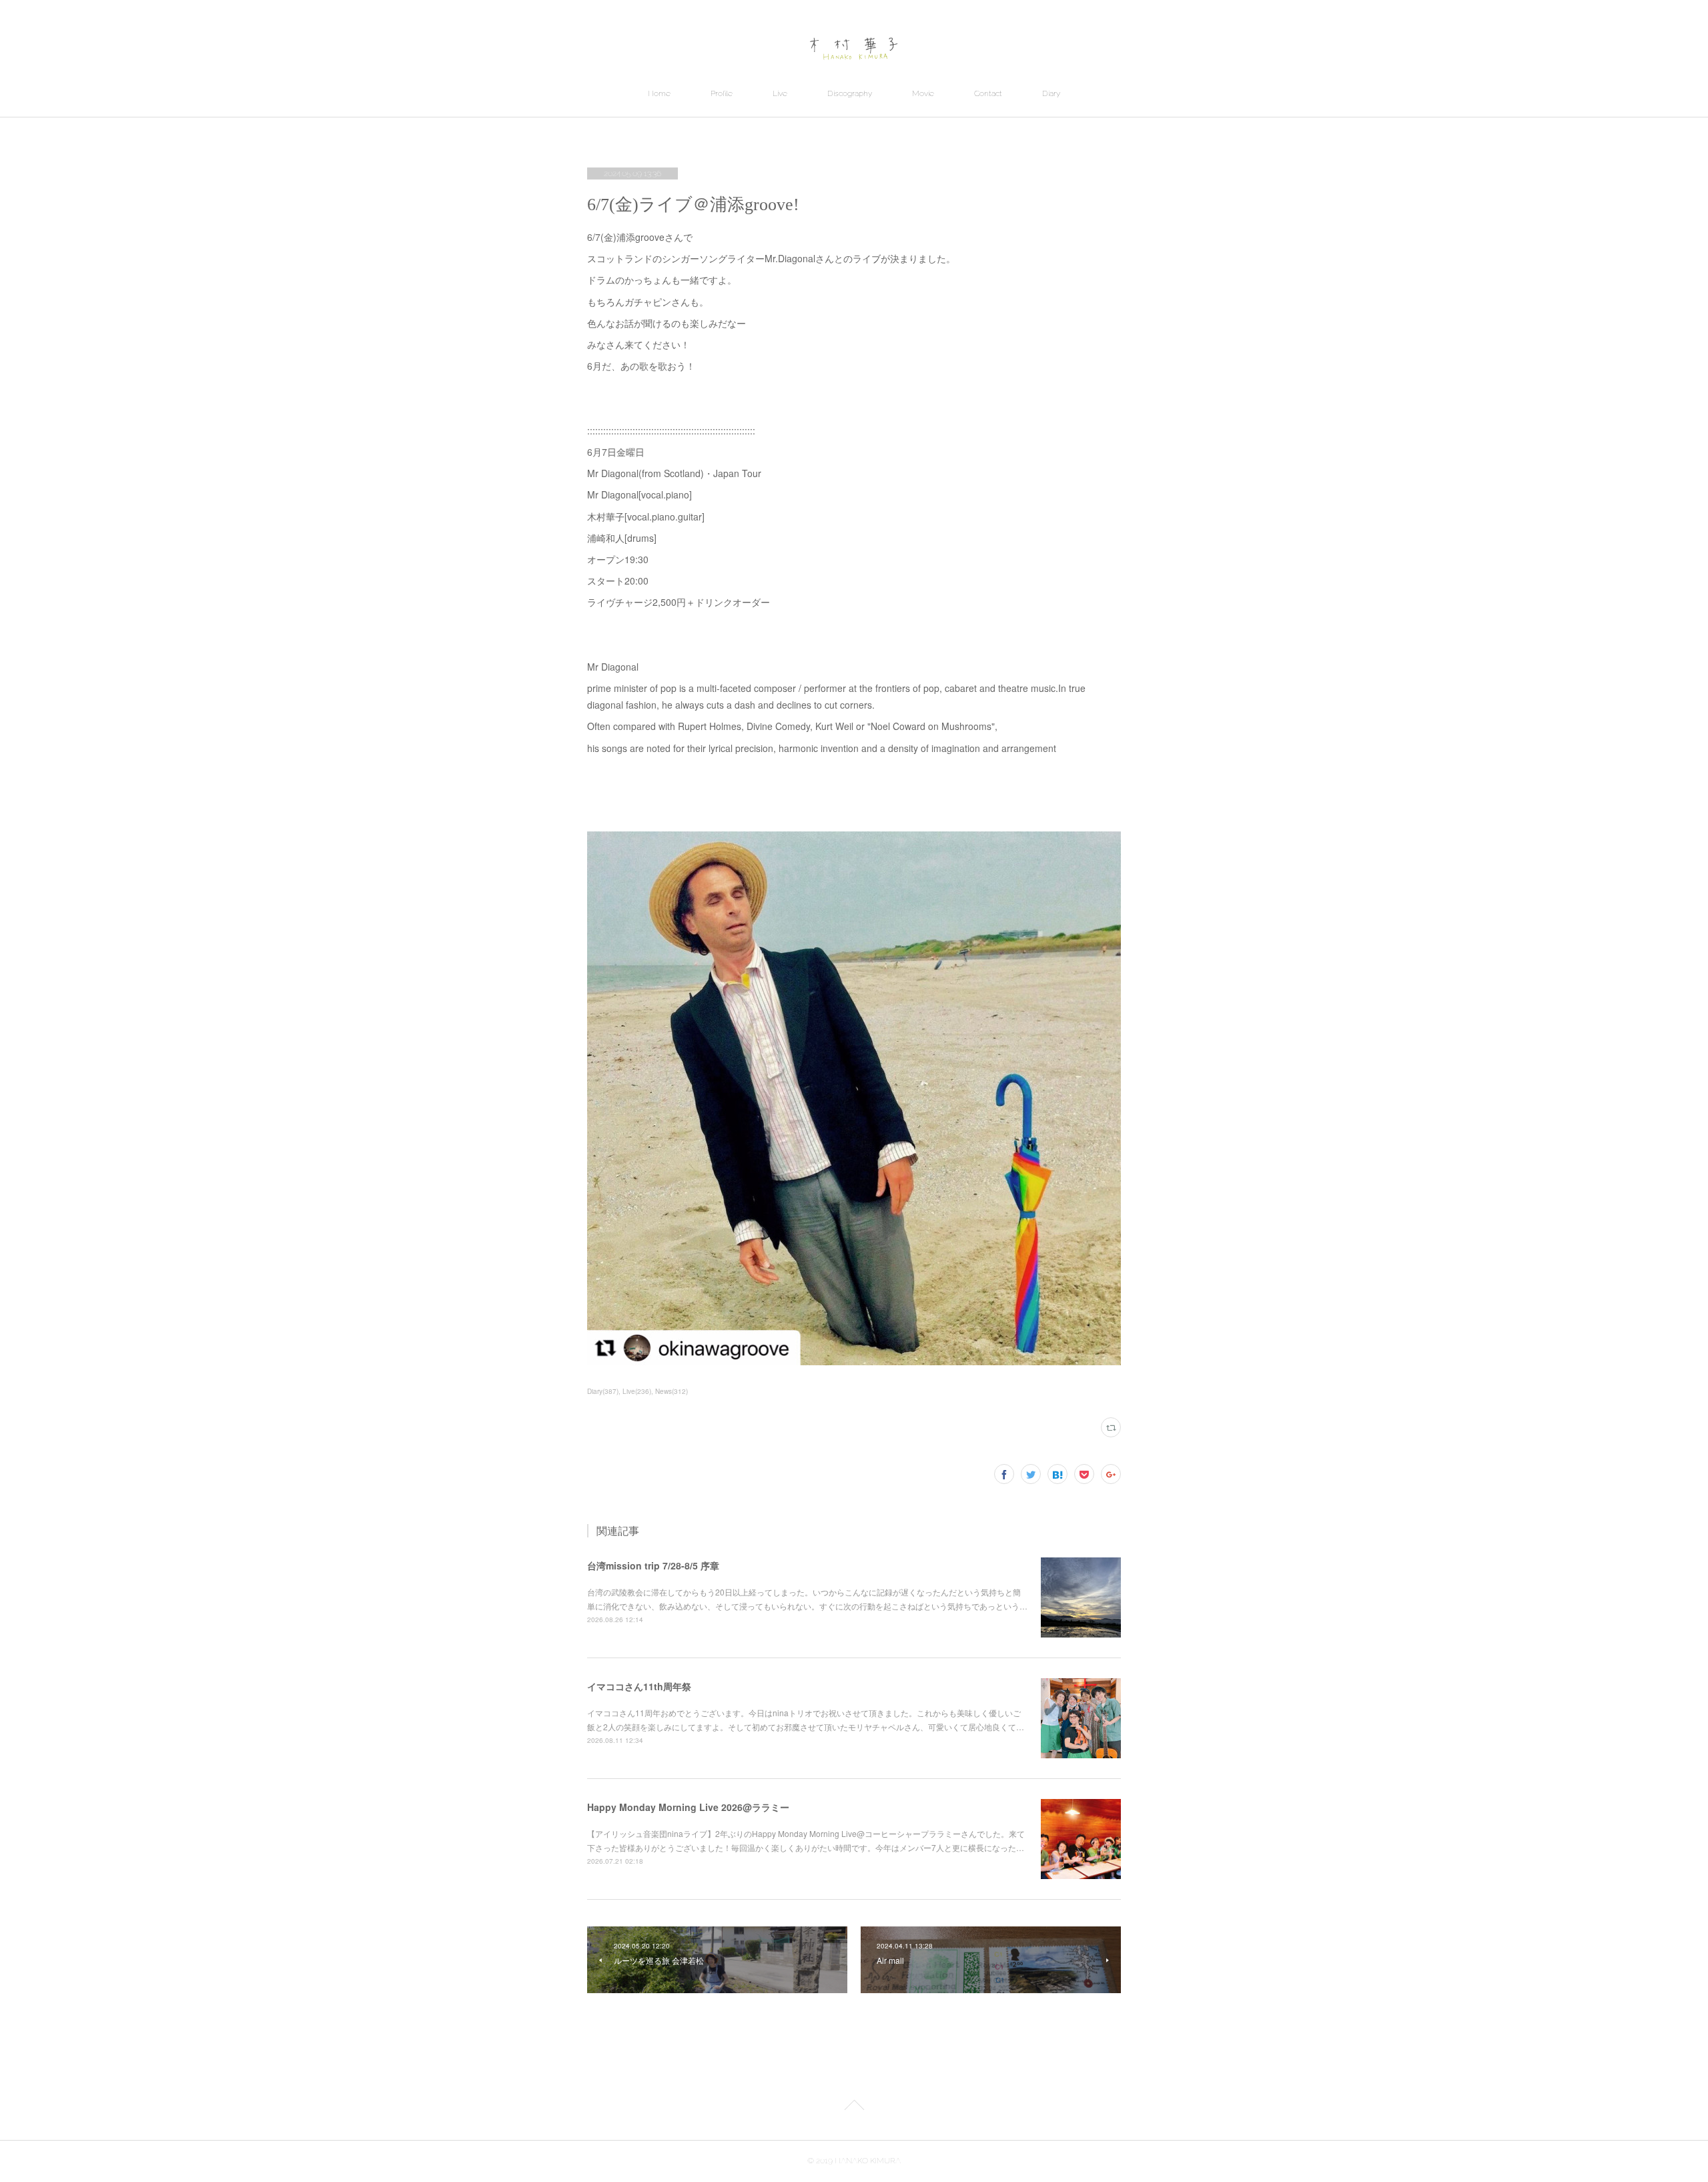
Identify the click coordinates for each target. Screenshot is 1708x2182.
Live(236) (636, 1391)
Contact (988, 93)
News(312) (671, 1391)
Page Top (854, 2107)
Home (659, 93)
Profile (722, 93)
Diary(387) (602, 1391)
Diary (1051, 93)
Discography (849, 93)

## WORK REQUEST
Line by line, write out the entries exactly, and leave the pictures out.

## ANSWER FOR THE TASK
Identify the click coordinates for each target. Screenshot is 1708x2182.
Live(236) (636, 1391)
Contact (988, 93)
News(312) (671, 1391)
Page Top (854, 2107)
Home (659, 93)
Profile (722, 93)
Diary(387) (602, 1391)
Diary (1051, 93)
Discography (849, 93)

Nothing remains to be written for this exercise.